Remember to take some time for breakfastBy Kourtney Jakubowski | 04/14/2016 11:13am
With finals coming up, students will need to focus in class, the library, or wherever they may be.
“When we think about academic performance, eating breakfast, especially something with those carbs and protein in it, is proven in the research to improve concentration levels,” said Sheena Gregg, a registered dietitian and assistant director of the Department of Health Promotion and Wellness.
Toward the end of the semester, many students think they should eat breakfast, but don't have time.
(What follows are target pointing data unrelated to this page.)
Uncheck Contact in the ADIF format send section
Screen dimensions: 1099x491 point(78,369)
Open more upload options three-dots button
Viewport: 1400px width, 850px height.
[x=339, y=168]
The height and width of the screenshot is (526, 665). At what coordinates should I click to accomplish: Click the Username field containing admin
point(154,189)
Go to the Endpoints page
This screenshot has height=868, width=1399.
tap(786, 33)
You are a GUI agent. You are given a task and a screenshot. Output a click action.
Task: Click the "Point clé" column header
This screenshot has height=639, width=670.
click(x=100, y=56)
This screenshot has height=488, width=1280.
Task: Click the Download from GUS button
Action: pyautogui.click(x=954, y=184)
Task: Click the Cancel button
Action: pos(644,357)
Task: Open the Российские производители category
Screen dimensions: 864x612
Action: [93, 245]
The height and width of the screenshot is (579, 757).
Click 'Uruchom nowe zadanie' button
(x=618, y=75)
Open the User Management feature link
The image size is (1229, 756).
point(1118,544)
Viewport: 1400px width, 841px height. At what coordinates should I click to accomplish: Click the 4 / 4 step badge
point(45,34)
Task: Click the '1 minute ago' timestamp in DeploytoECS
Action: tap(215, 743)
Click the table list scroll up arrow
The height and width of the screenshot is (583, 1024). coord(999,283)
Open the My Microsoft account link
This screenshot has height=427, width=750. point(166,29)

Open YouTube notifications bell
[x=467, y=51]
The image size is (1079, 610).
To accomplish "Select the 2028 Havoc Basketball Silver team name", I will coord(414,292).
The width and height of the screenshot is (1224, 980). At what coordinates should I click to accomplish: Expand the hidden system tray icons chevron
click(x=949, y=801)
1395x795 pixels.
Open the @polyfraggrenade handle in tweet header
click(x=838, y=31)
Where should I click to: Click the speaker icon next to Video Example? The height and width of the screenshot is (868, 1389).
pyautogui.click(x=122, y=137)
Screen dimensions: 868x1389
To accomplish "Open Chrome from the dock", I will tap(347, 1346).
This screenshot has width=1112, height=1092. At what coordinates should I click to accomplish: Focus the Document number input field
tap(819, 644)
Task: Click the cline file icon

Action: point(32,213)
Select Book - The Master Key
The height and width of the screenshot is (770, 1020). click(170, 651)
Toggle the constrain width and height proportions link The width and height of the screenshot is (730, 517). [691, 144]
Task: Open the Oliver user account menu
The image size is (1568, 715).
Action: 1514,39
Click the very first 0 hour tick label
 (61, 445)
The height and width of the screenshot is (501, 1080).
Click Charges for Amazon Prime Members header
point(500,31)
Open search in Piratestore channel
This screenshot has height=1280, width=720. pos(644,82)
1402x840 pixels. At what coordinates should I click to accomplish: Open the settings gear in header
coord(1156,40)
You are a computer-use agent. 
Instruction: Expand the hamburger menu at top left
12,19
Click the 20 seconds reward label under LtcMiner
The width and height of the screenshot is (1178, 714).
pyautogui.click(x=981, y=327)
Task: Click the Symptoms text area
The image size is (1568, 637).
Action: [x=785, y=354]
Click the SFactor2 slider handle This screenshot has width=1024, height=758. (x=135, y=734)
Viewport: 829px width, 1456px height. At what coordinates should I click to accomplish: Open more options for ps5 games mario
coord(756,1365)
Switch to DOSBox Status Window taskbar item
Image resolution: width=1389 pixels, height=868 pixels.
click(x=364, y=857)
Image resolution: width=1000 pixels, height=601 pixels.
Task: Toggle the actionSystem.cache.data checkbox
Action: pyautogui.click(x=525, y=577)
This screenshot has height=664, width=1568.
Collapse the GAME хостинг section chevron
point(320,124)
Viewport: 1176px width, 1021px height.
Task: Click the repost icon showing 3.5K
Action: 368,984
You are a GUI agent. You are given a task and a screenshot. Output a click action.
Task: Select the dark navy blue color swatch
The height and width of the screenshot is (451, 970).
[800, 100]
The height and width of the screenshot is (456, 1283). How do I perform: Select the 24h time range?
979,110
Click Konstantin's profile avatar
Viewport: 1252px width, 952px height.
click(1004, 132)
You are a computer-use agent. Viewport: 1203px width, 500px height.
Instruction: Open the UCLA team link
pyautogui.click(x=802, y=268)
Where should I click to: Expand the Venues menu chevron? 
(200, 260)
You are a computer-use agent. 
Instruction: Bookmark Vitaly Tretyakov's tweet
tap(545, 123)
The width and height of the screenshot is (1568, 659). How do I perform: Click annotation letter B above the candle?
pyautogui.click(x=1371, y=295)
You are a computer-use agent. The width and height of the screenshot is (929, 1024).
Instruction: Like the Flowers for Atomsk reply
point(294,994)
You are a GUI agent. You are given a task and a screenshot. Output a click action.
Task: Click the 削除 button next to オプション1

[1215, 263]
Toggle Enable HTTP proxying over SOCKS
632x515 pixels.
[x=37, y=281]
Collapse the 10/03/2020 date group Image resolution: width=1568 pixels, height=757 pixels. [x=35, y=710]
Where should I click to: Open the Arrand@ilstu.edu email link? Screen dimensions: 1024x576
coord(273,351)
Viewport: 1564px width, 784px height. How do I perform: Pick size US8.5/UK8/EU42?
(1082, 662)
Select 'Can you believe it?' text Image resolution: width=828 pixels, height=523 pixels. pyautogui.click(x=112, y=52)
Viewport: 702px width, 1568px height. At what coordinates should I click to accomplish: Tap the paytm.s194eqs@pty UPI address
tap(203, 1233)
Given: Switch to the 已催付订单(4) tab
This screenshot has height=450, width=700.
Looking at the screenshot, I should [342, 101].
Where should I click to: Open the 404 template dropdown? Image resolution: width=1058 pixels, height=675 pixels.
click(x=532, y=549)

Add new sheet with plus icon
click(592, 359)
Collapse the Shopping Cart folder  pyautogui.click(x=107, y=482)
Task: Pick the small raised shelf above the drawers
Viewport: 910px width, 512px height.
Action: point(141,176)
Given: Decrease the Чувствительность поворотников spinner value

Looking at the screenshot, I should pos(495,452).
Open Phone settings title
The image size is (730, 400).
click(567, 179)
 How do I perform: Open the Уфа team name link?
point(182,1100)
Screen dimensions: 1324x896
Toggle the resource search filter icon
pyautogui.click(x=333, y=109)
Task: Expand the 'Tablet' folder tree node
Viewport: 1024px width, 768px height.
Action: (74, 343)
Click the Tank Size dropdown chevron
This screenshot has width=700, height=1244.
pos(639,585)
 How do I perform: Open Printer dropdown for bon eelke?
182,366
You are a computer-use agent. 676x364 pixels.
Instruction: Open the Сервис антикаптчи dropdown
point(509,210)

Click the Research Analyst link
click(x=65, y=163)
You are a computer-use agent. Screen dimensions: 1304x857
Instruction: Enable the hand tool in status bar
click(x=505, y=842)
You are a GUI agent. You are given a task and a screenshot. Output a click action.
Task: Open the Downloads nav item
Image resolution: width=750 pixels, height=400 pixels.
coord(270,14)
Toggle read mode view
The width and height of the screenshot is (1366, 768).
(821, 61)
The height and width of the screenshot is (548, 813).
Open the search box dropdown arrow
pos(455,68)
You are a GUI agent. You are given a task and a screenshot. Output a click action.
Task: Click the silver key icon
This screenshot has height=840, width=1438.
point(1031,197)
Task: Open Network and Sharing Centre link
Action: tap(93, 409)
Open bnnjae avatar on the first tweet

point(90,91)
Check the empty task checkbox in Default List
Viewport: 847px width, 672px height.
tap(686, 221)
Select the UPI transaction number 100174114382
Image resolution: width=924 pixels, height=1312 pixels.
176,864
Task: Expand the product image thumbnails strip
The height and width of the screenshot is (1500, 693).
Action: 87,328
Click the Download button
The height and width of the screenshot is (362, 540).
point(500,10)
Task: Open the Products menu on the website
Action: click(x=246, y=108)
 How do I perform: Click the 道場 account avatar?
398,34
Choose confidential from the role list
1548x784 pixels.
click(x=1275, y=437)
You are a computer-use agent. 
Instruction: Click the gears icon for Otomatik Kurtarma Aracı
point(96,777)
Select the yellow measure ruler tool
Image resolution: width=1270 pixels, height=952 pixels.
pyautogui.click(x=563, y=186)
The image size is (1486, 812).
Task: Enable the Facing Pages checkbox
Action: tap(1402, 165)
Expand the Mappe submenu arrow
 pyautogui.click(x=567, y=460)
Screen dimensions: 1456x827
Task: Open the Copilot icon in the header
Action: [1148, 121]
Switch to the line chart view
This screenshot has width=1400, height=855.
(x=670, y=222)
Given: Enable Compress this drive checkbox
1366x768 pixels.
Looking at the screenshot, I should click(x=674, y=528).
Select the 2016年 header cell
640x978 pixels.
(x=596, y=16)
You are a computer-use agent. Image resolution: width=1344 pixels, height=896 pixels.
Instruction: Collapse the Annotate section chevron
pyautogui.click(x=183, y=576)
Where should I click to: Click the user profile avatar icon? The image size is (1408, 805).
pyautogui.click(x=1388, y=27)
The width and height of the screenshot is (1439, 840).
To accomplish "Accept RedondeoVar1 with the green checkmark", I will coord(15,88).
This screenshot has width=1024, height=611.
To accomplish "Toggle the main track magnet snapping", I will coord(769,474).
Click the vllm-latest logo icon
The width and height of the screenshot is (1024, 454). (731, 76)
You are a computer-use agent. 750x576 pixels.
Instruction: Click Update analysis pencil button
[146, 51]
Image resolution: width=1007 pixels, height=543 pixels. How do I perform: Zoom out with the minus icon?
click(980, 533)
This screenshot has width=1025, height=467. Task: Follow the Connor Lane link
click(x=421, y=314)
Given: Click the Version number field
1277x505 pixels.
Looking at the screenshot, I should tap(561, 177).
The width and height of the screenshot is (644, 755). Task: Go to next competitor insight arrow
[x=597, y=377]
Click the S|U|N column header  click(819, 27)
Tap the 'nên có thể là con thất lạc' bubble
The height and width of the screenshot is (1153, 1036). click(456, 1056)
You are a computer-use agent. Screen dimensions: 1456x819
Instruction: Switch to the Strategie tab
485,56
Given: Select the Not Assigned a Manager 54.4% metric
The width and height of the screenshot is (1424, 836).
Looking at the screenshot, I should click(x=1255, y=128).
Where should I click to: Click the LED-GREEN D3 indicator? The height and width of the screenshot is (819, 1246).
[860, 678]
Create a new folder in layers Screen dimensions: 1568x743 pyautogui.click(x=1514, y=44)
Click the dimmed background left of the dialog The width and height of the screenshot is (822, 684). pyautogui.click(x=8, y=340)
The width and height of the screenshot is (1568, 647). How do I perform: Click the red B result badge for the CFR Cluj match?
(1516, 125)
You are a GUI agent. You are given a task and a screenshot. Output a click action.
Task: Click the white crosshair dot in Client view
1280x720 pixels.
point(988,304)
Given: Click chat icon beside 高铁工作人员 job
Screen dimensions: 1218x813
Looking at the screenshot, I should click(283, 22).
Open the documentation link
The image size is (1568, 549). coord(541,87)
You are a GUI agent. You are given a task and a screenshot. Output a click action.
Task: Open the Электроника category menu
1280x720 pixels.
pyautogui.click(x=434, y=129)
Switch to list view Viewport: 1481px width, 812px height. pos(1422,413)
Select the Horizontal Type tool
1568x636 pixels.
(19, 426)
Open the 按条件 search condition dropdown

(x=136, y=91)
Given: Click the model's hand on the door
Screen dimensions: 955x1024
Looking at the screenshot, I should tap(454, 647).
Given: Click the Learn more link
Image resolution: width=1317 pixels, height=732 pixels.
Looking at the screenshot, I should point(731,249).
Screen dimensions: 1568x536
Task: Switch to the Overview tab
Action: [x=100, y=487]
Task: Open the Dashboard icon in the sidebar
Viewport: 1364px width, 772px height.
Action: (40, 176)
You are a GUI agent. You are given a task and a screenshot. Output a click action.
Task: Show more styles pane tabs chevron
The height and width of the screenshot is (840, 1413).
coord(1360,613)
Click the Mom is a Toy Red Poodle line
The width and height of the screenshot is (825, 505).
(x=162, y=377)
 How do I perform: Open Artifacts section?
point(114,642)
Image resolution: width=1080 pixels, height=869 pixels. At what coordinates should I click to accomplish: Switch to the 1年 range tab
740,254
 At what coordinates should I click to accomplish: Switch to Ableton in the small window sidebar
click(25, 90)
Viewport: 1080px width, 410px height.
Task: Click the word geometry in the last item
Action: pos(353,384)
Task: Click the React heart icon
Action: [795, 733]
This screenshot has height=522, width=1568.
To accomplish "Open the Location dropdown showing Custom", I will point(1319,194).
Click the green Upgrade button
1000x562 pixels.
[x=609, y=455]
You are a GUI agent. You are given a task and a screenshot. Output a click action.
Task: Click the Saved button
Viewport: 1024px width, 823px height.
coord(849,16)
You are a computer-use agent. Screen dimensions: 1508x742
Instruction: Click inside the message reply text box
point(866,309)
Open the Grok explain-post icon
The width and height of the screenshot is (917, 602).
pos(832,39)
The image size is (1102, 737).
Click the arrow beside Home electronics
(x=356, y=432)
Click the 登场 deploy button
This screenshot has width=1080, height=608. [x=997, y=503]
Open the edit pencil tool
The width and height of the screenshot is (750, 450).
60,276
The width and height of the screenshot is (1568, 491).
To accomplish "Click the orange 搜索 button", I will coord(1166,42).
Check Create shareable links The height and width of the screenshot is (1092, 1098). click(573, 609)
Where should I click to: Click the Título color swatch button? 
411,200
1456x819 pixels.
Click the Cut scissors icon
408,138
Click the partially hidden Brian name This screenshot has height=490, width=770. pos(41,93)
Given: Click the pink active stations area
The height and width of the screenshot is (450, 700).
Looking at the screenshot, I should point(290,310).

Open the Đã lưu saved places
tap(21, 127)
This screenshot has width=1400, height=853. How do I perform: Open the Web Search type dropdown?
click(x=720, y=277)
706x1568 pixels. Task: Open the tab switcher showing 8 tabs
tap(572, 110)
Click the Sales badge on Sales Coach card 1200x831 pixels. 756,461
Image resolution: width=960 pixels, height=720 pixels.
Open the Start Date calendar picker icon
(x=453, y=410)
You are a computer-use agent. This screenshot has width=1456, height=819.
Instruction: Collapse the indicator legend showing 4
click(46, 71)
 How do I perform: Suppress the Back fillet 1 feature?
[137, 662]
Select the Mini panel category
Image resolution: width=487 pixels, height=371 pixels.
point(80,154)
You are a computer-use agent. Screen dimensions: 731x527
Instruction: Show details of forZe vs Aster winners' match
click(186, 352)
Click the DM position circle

Many professionals, however, recommend eating breakfast and talk about both the benefits of eating breakfasts and the downfalls of not eating breakfast.
Undrea Coppin, a junior majoring in human development, said she would eat breakfast every day if she could.
“I used to eat breakfast a lot in high school, but since I came to college, I don’t have time to,” she said. “For me, it would definitely benefit me to eat breakfast because sometimes I’m sitting in class and my stomach is growling and that’s all I can focus on. I should, but I don’t.”
Will Petty, a freshman majoring in civil engineering, said he only skips breakfast if he's really in a hurry.
“You’ve got to have breakfast to focus,” he said.
Gregg said breakfast can improve all aspects of bodily function, not just brain function.
“Eating breakfast is one of the most frequent recommendations that I give to my patients that come to the Student Health Center, mostly because it is the best way to wake up their metabolism in the morning,” Gregg said.
Other students say they feel better when they make breakfast.
“The random times I decide to make breakfast, like an omelet or something, I can tell it wakes me up," said Elizabeth Harpe, a sophomore majoring in biology. "I feel ready for the day.”
However, many times students are in Coppin's time-crunch situation.
“I usually just don’t have time," said Julia Anderson, a freshman majoring in biology.
She said she tends to eat breakfast around three times a week and mainly at Fresh Foods on campus.
For students living off-campus, it becomes even harder to squeeze in a good meal.
“I commute to campus, so my breakfast time is driving to campus,” said Steven Vuong, a senior majoring in nursing. He also said his normal breakfast consists of coffee rather than food.
Gregg said a healthy breakfast doesn't have to be a lengthy ordeal, and, for the students who prefer a liquid breakfast, a healthy alternative to coffee would be a smoothie, protein shake or glass of milk.
“I’ll tell students [to eat] something as simple as a banana with peanut butter or a hardboiled egg with fruit, a glass of milk and a peanut butter sandwich or a protein bar and a glass of fruit juice," she said.
Gregg suggests fruit and nuts, which also improve brain function – especially for finals week.
“For something like a test day, where you have projects going all day long, in addition to breakfast, you should have snacks throughout the day so you aren’t hungry through the day,” Gregg said.